Another MacUpdate user going by the name of Bob-Jacobson said:
"My Apple Mail has been "saving xxx of x thousand drafts" since I installed HS [High Sierra]. Not sure if it's just a figment or actually using processing power the whole time. Reported it to Apple, who asked for a system dump. Hoping to hear back from them soon or at least get a new upgrade that cures the problem. Not too keen on some of the file-handling changes either, I'm still discovering more...."
Given the significant changes made to the file management system on macOS High Sierra, it might be worth waiting until at least the official macOS 10.13.1 update comes out (which is expected to be in early December, just before the Christmas period where Apple will have a chance to see all the users who are using the latest macOS when they are forced to download the update)..
macOS 10.13.1 Update
Released just before Halloween day in America, this is an essential update from Apple to quietly fix up some really big and nasty "Halloween-like" bugs in macOS High Sierra 10.13.0 while giving the impression from the release notes that only mundane and minor improvements have been made. We may not be told of all the bug fixes (probably wise considering how well we know Apple tests its own products still looking for more beta testers?), but we do find a hefty list of security fixes for those bugs we do know about. So important are these fixes that the company has provided separate security updates for macOS Sierra and macOS El Capitan. Of the bugs Apple is prepared to say, we see a fix for Bluetooth during those moments when it may stop working during Apple Pay transactions. Not being able to enter text in Spotlight using the keyboard is fixed. Greater reliability of SMB printing and Microsoft Exchange message sync in Mail.app, More importantly, any issues where a Filevault-encrypted APFS volume cannot be unencrypted because of corruption or loss of the original password can now be unlocked using a recovery keychain file.

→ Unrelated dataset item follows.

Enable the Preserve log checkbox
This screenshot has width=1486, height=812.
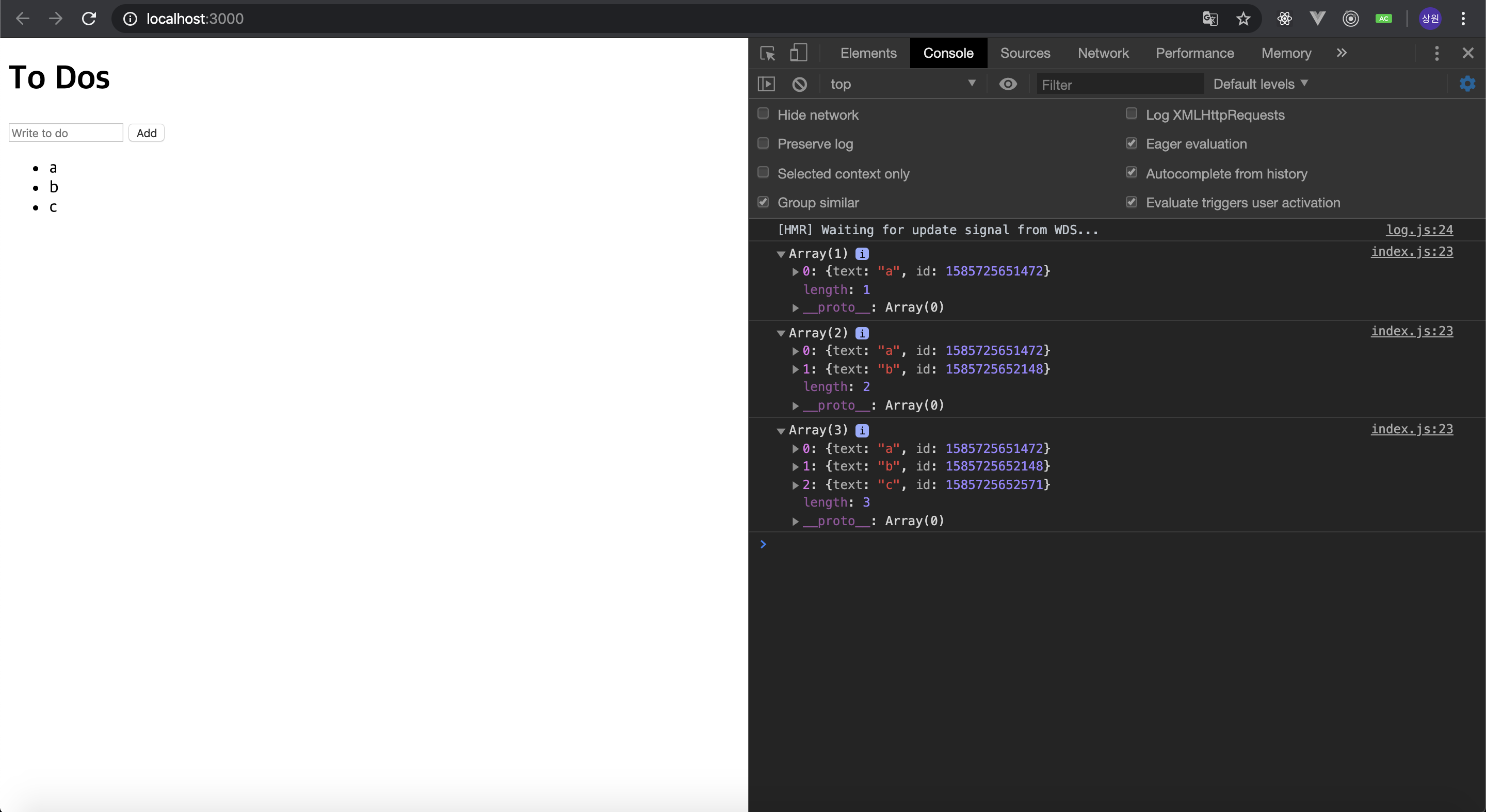[763, 143]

To use this file, you must work with the UNIX command man diskutil in Terminal. This is important given how new the APFS technology is at the moment. The risk of losing your data should anything happen to the password is heightened with this technology. Also one other crucial security bug fix has been carried over from the Supplemental Update 1.0. This is best explained in the following quote:
"It was recently reported that a vulnerability in macOS High Sierra allowed apps with malicious intent to access passwords stored in Apple’s Keychain in plain text. That would, of course, immediately give the owner of the app access to passwords which were supposed to be secured and encrypted by the system. The process of achieving this, which was reported to Apple on September 7th well before the macOS High Sierra launch, has never been officially disclosed by the discoverer, and while Apple fixed this in an Supplemental Update to 10.13.0, the same fix carries over to 10.13.1 as well." (Source: "Download: macOS 10.13.1 High Sierra Final Version Released": iPhoneFirmware.com, 31 October 2017)

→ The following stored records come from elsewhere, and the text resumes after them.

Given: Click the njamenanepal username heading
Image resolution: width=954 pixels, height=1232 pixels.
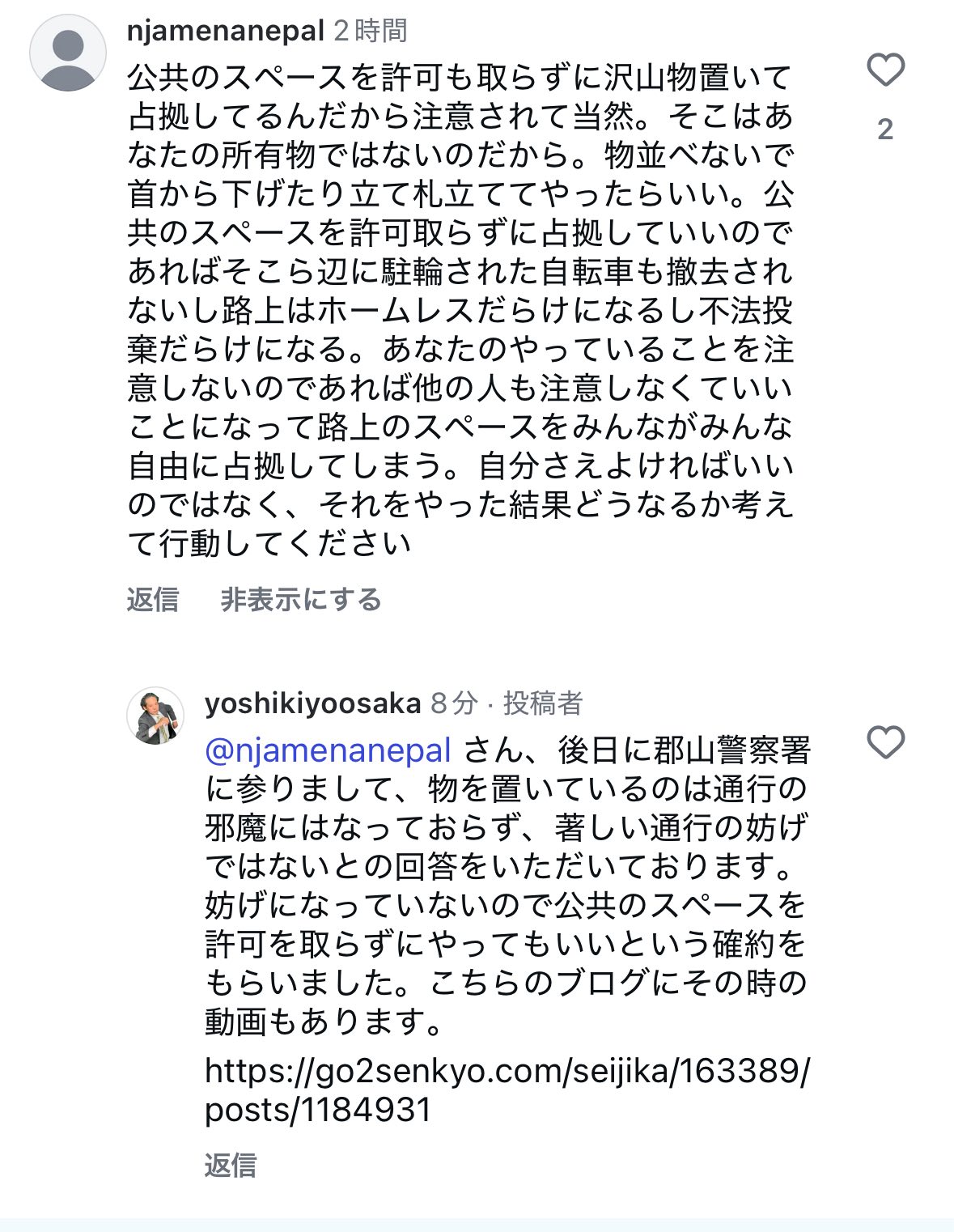Looking at the screenshot, I should click(x=225, y=31).
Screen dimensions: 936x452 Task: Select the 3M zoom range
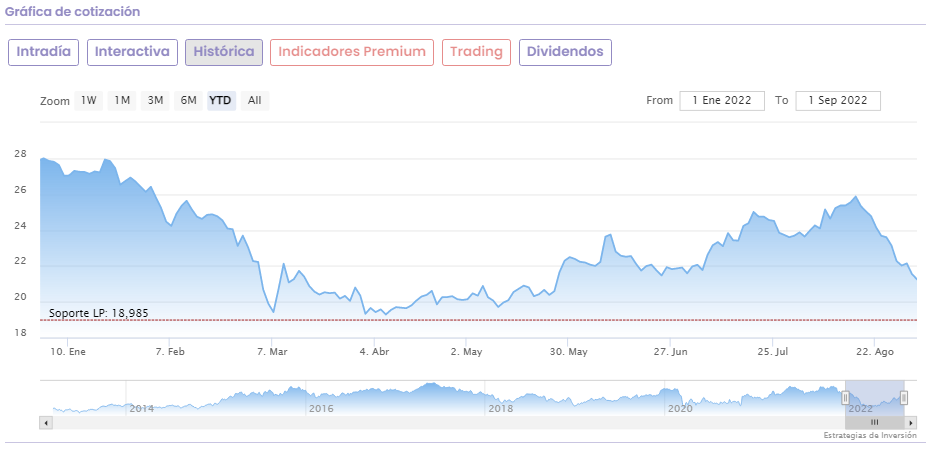pyautogui.click(x=155, y=100)
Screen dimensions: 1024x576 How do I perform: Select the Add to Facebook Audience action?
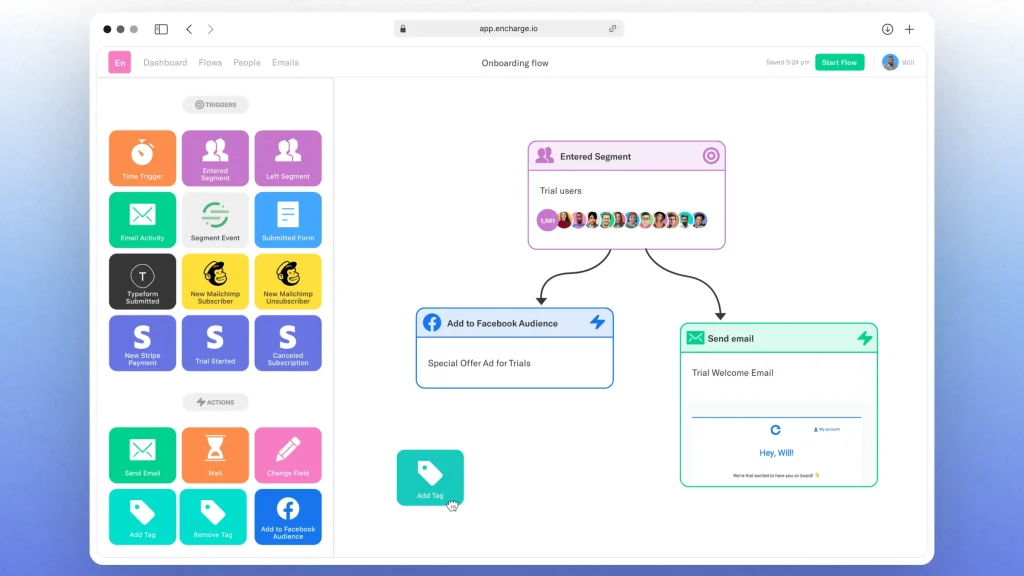coord(288,516)
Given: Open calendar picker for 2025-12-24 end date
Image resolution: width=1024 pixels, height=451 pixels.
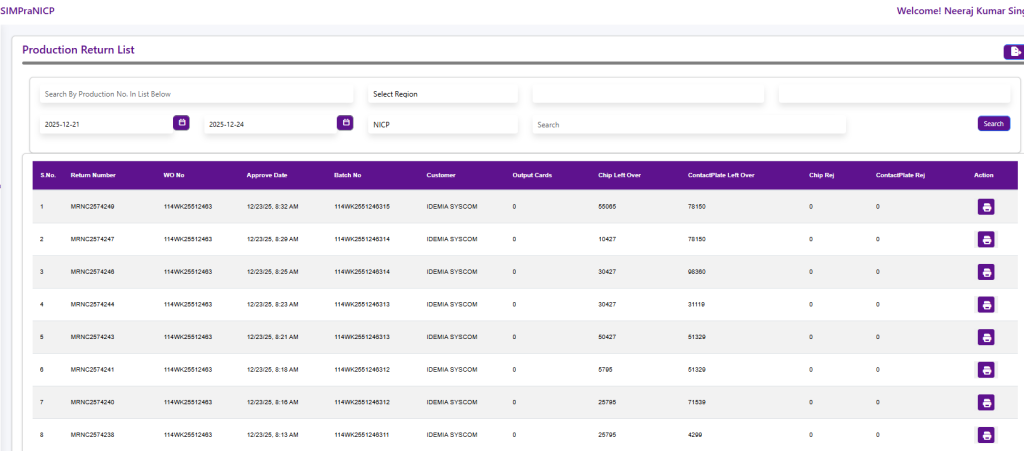Looking at the screenshot, I should tap(345, 123).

Or better still, if you really want to be safe, we recommend waiting for the next macOS upgrade.
To make the improvements seem not too serious, Apple has also mentioned the addition of heaps more emojis for those riveted by their appearance. And we see "minor app and performance improvements" to iTunes, raising it to version 12.7.1.
At the moment, Apple wants users to download the update via the App Store to get a feel of how many users have upgraded to macOS High Sierra. The data gathered here will be compared with El Capitan and Sierra when users download from the App Store the Security Update 2017-004 file for El Capitan (814MB) and Security Update 2017-001 for Sierra (768.3MB).
NOTE: The above links to the security updates were made available a few days after the release of macOS 10.13.1 Update.